• _Requirement_
The response must contain each line of the material that holds "computer".

====== Dataset ======

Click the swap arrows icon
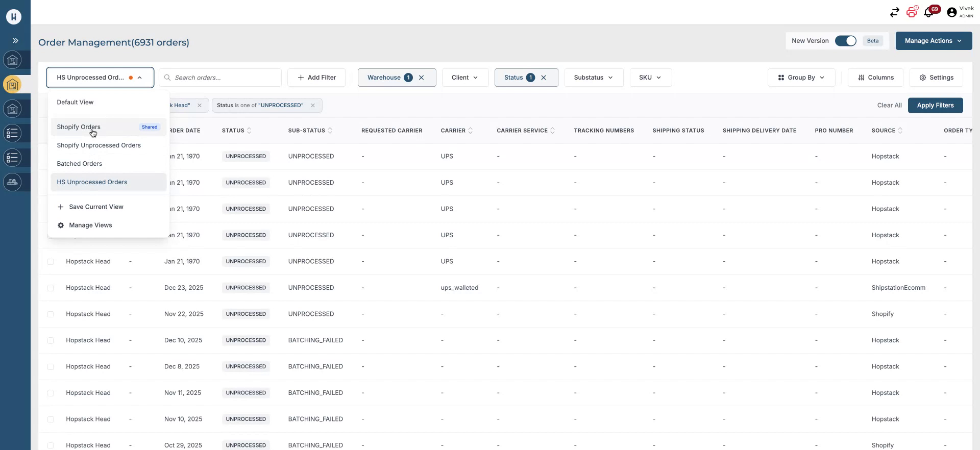This screenshot has height=450, width=980. [894, 12]
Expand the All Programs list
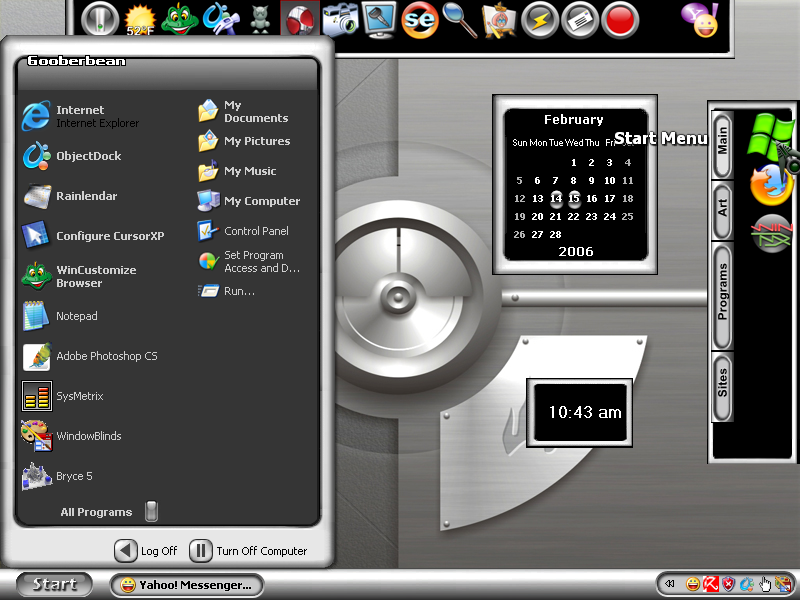Viewport: 800px width, 600px height. pos(96,512)
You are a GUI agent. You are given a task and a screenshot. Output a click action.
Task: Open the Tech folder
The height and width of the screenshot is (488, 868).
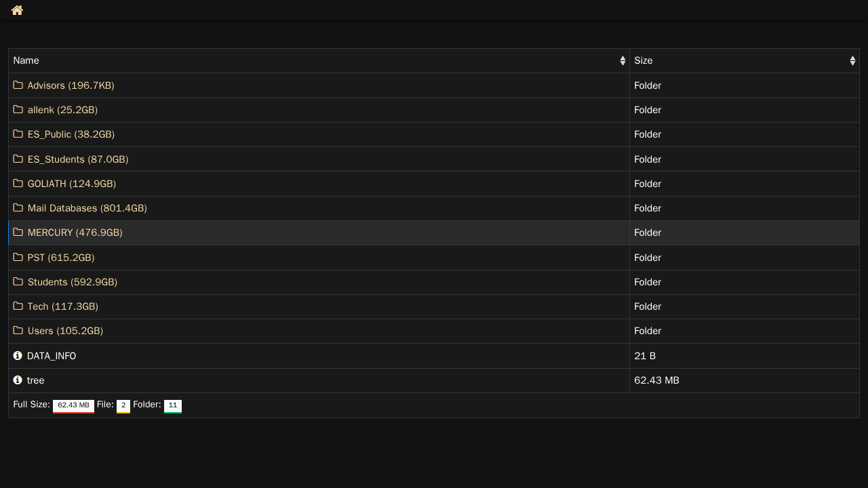[x=62, y=306]
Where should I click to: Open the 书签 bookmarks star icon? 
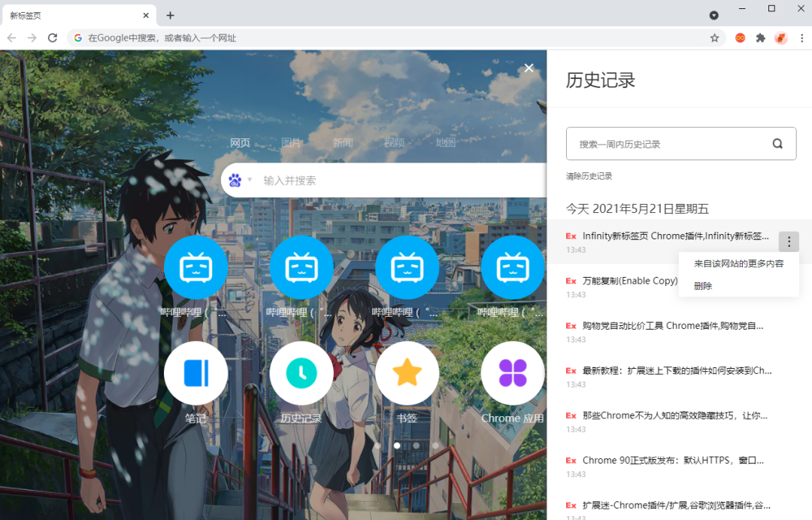pos(407,373)
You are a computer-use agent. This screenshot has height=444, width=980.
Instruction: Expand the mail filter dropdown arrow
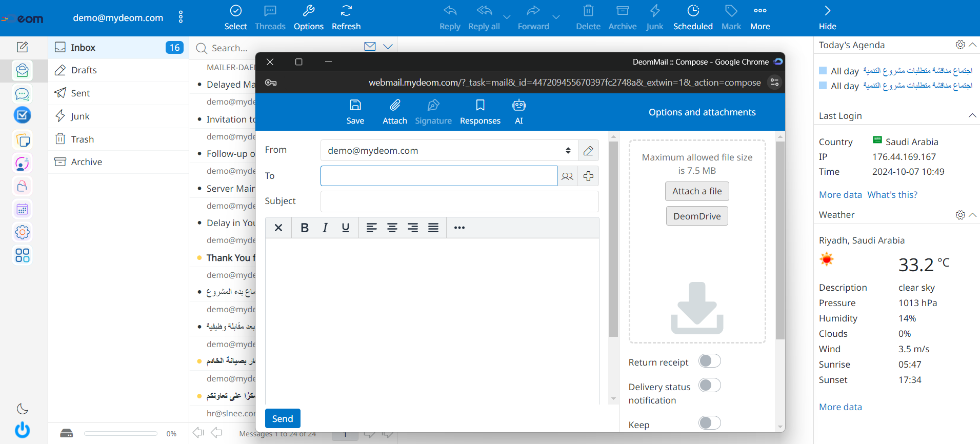tap(388, 47)
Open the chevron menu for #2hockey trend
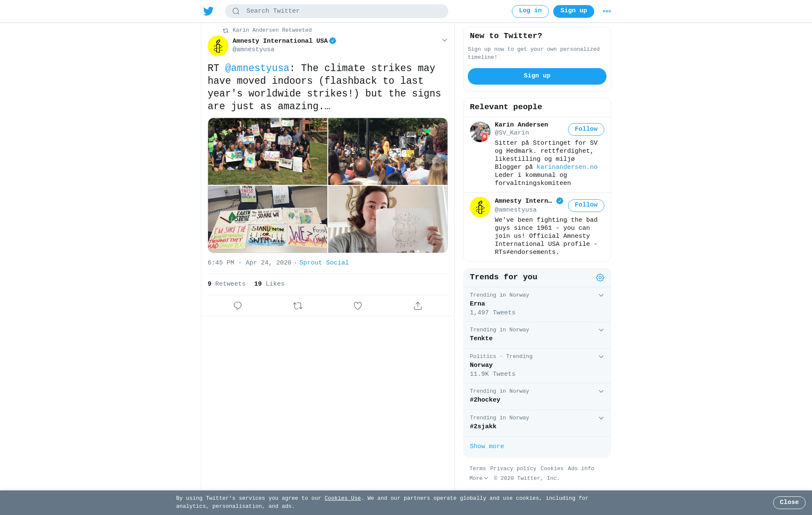 pos(601,391)
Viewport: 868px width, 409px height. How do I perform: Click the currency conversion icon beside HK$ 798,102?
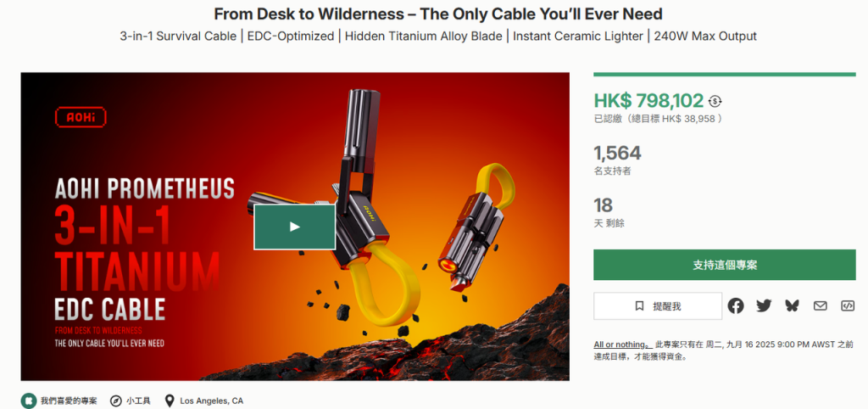click(715, 102)
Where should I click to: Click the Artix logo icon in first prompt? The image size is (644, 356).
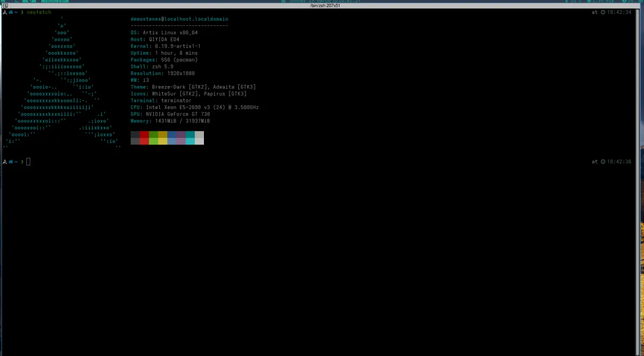click(x=4, y=12)
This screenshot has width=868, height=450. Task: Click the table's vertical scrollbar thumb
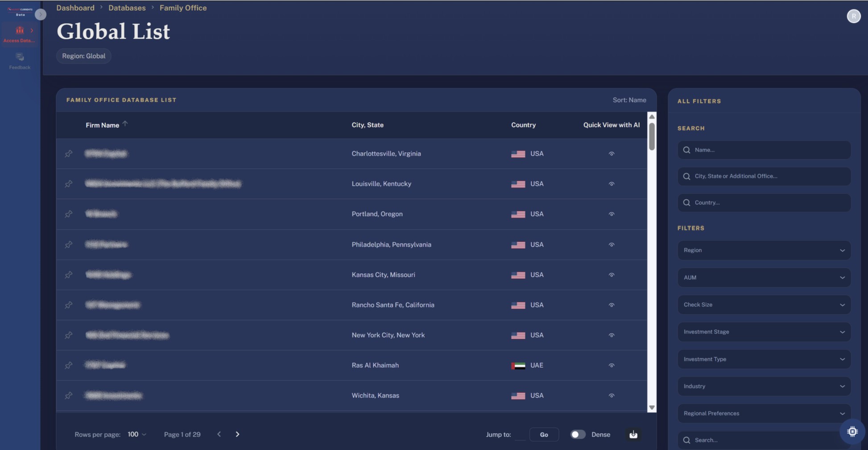pyautogui.click(x=652, y=137)
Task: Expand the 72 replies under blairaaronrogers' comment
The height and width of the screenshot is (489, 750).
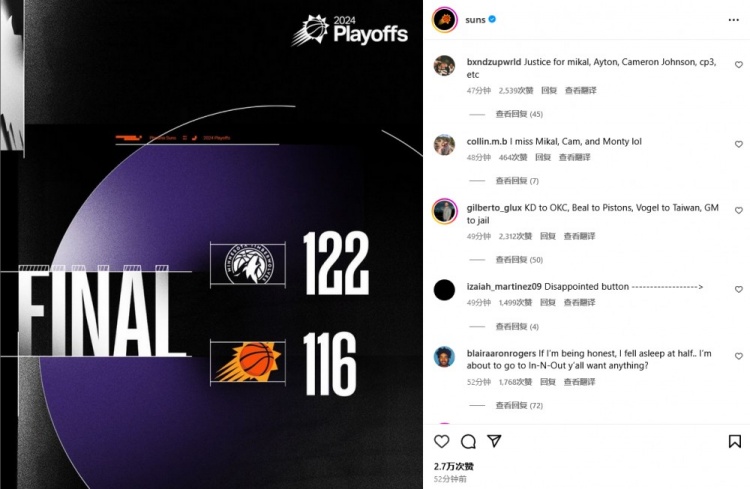Action: click(519, 405)
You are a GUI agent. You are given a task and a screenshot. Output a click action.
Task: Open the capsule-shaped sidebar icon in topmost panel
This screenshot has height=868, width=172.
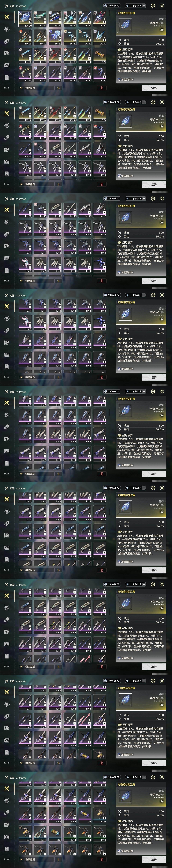6,41
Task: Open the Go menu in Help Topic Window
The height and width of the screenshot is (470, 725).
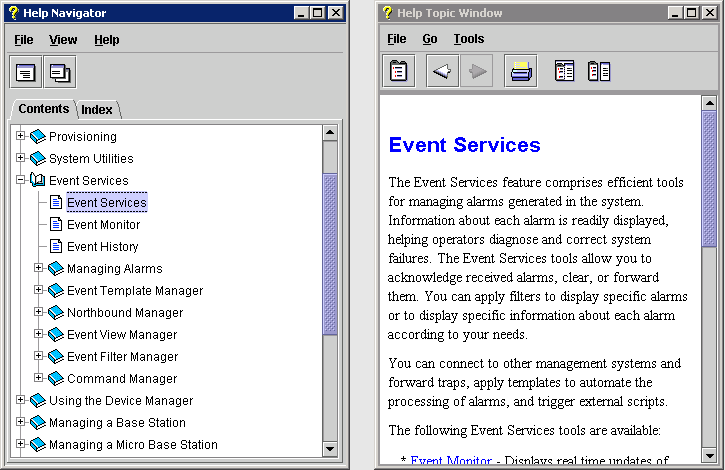Action: point(430,39)
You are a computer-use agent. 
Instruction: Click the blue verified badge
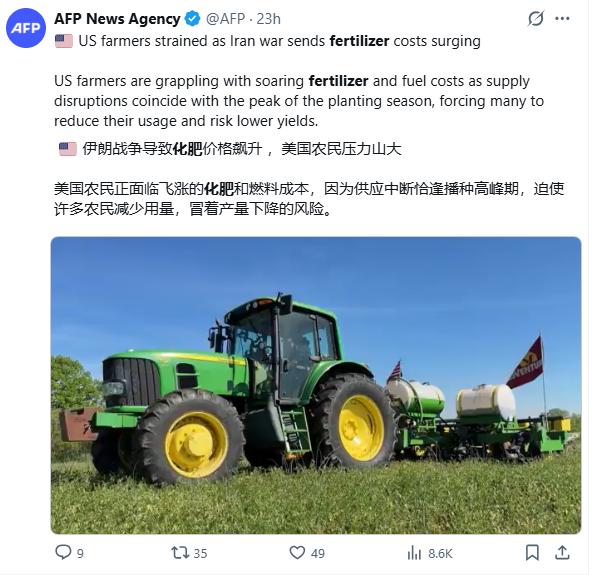192,19
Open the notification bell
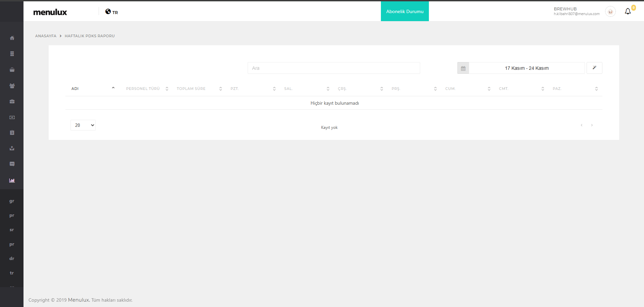Image resolution: width=644 pixels, height=307 pixels. [x=628, y=11]
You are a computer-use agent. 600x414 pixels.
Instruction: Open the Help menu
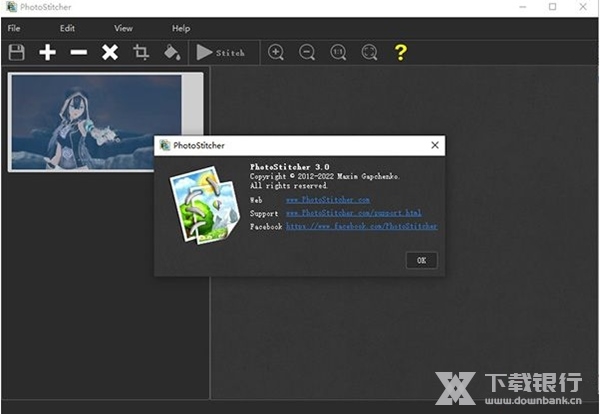point(181,28)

======

• _Solution for this exercise_
You are a computer-use agent. This screenshot has height=444, width=980.
You are a computer-use agent. 
You are a computer-use agent. 600x414 pixels.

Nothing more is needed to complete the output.